Which lines below fall between the one containing "Task: Open the ESPN display name link" and the one containing "This screenshot has height=728, width=1244."? Repeat them exactly, counting both of those lines, and add nothing else.

::::::::::

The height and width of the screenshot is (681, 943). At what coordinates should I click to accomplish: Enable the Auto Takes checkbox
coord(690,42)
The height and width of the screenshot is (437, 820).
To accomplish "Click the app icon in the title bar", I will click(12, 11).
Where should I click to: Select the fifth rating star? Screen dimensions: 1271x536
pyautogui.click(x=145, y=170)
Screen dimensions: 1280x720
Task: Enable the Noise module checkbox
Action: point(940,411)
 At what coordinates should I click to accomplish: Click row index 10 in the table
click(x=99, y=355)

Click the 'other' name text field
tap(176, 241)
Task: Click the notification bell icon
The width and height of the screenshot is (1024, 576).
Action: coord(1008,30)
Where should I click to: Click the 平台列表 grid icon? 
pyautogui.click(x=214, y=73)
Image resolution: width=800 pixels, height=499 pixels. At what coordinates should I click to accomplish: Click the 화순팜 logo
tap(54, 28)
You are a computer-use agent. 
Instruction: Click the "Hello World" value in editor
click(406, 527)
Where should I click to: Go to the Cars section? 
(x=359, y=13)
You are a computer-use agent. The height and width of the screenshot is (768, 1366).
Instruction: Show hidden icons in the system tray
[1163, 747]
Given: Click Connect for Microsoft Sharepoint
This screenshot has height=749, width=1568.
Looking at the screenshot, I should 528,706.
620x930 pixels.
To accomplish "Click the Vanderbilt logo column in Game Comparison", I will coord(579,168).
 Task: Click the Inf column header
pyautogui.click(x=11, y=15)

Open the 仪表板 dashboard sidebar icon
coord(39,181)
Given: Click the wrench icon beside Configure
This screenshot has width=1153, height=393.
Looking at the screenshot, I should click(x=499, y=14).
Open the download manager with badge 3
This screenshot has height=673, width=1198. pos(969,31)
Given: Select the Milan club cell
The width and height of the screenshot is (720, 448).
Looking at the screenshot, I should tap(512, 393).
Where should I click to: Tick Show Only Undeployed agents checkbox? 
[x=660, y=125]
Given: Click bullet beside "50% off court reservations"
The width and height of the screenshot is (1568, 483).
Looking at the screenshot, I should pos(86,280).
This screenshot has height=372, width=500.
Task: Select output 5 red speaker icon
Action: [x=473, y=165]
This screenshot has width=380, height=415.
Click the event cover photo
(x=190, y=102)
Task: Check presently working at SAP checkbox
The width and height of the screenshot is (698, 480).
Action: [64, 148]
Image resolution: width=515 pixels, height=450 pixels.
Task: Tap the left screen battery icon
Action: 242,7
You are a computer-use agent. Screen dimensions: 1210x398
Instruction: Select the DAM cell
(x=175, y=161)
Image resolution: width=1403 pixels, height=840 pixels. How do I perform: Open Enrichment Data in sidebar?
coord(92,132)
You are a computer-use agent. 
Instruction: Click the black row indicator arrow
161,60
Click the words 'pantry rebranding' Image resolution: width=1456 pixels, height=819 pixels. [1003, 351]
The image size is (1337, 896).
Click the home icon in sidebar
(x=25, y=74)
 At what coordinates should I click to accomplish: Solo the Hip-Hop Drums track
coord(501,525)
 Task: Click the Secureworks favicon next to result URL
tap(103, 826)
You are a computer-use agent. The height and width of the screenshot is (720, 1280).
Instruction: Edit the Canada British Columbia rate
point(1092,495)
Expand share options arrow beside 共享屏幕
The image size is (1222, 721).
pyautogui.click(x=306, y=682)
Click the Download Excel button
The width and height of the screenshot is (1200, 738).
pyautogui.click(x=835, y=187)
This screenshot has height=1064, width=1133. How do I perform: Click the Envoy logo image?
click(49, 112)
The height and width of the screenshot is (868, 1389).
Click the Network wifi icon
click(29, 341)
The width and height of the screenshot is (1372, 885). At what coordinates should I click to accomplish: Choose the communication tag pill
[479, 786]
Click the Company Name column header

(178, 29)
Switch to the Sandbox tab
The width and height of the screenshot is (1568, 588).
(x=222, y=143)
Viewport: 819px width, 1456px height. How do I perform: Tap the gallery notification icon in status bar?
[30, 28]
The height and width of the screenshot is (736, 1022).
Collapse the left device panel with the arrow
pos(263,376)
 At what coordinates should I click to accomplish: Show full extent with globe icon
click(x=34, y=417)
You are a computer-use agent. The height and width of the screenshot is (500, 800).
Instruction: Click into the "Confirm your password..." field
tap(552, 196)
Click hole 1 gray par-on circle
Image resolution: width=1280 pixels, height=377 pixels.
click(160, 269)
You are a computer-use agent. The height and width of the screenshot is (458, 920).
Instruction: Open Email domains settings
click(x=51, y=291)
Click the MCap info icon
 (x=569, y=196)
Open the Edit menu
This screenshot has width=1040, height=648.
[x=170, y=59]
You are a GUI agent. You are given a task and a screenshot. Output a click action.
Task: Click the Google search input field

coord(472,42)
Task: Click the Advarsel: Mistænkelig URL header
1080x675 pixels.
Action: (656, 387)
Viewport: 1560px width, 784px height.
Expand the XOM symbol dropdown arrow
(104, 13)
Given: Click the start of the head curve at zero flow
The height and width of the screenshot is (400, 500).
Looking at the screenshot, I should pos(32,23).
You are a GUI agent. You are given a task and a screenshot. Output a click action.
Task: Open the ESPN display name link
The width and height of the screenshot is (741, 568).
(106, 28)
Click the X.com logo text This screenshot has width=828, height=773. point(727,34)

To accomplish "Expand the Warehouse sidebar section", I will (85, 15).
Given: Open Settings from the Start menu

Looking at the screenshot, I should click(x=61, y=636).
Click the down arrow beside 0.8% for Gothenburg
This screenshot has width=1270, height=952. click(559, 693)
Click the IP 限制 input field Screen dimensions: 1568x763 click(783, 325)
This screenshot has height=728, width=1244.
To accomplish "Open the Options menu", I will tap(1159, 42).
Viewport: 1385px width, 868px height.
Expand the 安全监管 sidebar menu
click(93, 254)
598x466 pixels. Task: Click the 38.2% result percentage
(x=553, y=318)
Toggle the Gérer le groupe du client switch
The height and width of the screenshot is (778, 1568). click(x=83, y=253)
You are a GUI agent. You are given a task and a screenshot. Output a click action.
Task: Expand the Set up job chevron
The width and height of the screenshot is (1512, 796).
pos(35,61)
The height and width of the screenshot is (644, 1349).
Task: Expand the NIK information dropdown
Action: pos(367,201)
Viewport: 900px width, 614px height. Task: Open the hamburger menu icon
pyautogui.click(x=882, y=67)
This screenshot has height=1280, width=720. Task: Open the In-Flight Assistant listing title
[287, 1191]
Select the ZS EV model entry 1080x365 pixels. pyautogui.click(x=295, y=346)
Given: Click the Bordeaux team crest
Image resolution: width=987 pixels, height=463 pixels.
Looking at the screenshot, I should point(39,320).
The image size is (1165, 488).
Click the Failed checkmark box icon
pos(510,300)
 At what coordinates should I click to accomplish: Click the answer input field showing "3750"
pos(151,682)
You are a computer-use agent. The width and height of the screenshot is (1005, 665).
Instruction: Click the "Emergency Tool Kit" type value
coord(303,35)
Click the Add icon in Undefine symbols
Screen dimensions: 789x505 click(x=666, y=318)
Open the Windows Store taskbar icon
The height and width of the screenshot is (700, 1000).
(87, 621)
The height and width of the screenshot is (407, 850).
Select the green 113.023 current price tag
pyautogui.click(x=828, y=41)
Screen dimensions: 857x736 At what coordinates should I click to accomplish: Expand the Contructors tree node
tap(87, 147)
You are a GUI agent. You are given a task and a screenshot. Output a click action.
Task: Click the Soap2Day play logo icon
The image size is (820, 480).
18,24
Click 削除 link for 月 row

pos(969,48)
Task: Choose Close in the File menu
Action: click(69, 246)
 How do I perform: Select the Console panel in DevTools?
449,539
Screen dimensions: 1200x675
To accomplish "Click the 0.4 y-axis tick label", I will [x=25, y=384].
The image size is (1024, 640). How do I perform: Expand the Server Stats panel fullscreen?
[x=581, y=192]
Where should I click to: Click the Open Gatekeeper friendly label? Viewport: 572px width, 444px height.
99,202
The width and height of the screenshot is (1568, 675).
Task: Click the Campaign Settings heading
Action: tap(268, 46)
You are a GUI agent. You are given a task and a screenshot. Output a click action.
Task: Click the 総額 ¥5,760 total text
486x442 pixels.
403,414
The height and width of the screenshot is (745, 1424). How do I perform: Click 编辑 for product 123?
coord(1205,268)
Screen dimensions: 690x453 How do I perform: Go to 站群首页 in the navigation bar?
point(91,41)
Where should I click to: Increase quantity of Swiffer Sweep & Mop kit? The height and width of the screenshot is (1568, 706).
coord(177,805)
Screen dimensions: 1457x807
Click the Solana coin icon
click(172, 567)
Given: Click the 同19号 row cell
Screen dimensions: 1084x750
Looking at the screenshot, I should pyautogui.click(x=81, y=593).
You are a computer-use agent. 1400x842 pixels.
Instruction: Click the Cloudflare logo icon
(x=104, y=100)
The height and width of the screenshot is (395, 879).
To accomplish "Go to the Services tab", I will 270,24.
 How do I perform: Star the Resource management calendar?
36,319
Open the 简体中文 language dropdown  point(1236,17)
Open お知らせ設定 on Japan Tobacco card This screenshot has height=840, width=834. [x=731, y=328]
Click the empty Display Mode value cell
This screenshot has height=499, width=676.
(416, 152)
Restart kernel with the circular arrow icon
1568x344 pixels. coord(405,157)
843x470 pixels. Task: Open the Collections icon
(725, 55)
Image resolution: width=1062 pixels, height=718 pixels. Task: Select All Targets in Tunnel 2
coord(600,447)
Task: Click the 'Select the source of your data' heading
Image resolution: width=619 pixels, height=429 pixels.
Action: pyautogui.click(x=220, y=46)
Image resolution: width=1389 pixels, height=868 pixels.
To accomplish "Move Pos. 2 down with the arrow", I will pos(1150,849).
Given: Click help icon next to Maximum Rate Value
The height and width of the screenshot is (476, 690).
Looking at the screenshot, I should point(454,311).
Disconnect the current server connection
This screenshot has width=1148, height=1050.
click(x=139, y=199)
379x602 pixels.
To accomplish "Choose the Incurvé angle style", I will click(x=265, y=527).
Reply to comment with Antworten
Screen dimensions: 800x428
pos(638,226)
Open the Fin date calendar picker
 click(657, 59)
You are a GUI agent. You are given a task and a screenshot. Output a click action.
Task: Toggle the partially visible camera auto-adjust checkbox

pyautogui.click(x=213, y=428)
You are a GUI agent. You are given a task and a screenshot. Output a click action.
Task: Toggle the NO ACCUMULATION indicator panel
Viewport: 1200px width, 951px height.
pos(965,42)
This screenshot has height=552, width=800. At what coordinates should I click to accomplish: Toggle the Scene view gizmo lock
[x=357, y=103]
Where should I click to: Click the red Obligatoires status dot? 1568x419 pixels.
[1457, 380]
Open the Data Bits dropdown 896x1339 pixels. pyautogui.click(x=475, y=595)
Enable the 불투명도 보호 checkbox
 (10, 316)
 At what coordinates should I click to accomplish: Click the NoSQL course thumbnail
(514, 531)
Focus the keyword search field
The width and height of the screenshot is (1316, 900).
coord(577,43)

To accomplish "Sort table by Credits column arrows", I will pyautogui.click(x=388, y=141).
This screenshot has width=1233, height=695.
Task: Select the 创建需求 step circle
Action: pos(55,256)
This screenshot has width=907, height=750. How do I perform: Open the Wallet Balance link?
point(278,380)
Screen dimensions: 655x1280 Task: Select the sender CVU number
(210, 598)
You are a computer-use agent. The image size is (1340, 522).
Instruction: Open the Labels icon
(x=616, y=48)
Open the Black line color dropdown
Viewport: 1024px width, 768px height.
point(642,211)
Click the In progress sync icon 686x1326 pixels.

::::::::::

Reply:
Task: Open the ESPN display name link
The width and height of the screenshot is (741, 568).
(106, 28)
Click the X.com logo text This screenshot has width=828, height=773. point(727,34)

To accomplish "Expand the Warehouse sidebar section", I will (85, 15).
Given: Open Settings from the Start menu

Looking at the screenshot, I should click(x=61, y=636).
Click the down arrow beside 0.8% for Gothenburg
This screenshot has width=1270, height=952. click(559, 693)
Click the IP 限制 input field Screen dimensions: 1568x763 click(783, 325)
This screenshot has height=728, width=1244.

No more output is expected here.